** Data supplied follows **

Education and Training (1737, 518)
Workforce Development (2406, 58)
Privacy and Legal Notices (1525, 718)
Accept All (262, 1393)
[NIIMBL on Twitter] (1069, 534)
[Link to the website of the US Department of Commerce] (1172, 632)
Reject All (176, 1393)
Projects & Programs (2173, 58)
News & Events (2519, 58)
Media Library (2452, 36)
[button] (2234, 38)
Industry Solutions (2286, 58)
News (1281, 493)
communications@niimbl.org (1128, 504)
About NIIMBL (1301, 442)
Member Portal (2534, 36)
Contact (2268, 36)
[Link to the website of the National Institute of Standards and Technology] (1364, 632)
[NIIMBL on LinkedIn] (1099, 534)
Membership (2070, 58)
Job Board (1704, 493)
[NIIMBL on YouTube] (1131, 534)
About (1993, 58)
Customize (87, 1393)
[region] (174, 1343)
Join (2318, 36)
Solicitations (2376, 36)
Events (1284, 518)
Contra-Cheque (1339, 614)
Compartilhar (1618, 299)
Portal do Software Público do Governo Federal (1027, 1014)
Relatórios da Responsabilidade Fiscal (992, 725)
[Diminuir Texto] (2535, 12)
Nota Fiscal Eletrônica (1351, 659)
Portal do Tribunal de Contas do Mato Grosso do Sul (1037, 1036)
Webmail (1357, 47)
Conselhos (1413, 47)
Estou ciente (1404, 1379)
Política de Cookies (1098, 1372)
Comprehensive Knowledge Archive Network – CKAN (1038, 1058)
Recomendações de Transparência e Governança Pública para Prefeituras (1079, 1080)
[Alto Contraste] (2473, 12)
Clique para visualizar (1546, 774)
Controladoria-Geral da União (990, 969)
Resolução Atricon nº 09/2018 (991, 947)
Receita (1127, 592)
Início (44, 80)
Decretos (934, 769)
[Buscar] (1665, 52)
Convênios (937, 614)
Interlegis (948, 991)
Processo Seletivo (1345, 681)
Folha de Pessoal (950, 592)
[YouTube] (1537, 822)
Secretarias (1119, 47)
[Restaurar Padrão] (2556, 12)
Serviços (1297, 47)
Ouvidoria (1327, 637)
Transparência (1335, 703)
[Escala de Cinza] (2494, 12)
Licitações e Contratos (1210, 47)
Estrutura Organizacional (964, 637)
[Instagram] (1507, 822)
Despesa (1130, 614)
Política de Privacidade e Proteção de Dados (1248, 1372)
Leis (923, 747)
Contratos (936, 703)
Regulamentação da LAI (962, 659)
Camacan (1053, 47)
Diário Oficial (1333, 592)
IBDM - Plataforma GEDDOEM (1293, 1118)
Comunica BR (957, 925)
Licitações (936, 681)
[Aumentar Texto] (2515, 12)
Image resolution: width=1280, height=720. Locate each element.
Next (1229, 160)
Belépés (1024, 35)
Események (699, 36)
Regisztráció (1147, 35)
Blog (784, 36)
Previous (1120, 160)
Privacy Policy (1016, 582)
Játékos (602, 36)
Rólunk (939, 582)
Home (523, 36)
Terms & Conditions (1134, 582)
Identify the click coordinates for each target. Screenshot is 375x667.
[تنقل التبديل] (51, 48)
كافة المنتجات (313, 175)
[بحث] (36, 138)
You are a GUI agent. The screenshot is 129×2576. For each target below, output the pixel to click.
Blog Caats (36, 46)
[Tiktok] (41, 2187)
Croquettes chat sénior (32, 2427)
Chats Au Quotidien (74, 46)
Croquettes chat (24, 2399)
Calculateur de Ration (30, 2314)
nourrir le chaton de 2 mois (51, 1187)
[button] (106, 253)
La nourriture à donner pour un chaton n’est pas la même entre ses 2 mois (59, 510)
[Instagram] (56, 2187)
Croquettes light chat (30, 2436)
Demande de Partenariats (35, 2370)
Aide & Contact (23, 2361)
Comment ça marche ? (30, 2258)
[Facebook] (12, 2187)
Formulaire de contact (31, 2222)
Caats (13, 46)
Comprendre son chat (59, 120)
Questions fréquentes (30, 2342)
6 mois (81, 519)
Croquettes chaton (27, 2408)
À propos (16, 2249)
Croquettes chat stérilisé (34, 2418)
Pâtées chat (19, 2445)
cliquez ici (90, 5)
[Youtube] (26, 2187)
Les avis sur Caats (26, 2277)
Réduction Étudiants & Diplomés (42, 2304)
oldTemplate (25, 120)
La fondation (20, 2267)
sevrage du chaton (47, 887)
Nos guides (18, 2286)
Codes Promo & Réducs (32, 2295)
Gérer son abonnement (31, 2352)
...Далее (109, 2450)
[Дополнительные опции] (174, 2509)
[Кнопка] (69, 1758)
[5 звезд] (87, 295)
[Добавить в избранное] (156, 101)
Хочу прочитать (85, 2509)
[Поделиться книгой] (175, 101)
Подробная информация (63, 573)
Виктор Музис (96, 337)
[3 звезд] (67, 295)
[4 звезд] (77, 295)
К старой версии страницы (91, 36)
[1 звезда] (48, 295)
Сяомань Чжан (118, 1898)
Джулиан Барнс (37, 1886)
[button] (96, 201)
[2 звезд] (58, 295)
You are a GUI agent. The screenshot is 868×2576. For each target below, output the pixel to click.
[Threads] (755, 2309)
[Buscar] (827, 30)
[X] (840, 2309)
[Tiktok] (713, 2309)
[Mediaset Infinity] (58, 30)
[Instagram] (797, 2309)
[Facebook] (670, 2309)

** End of Data supplied **

## Problem details
Word for word, copy the line containing "[Поделиться книгой] (175, 101)" and each line after it to the end of the records, and nothing besides.

## Result below
[Поделиться книгой] (175, 101)
Подробная информация (63, 573)
Виктор Музис (96, 337)
[3 звезд] (67, 295)
[4 звезд] (77, 295)
К старой версии страницы (91, 36)
[1 звезда] (48, 295)
Сяомань Чжан (118, 1898)
Джулиан Барнс (37, 1886)
[button] (96, 201)
[2 звезд] (58, 295)
You are a GUI agent. The screenshot is 868×2576. For each target below, output the pixel to click.
[Threads] (755, 2309)
[Buscar] (827, 30)
[X] (840, 2309)
[Tiktok] (713, 2309)
[Mediaset Infinity] (58, 30)
[Instagram] (797, 2309)
[Facebook] (670, 2309)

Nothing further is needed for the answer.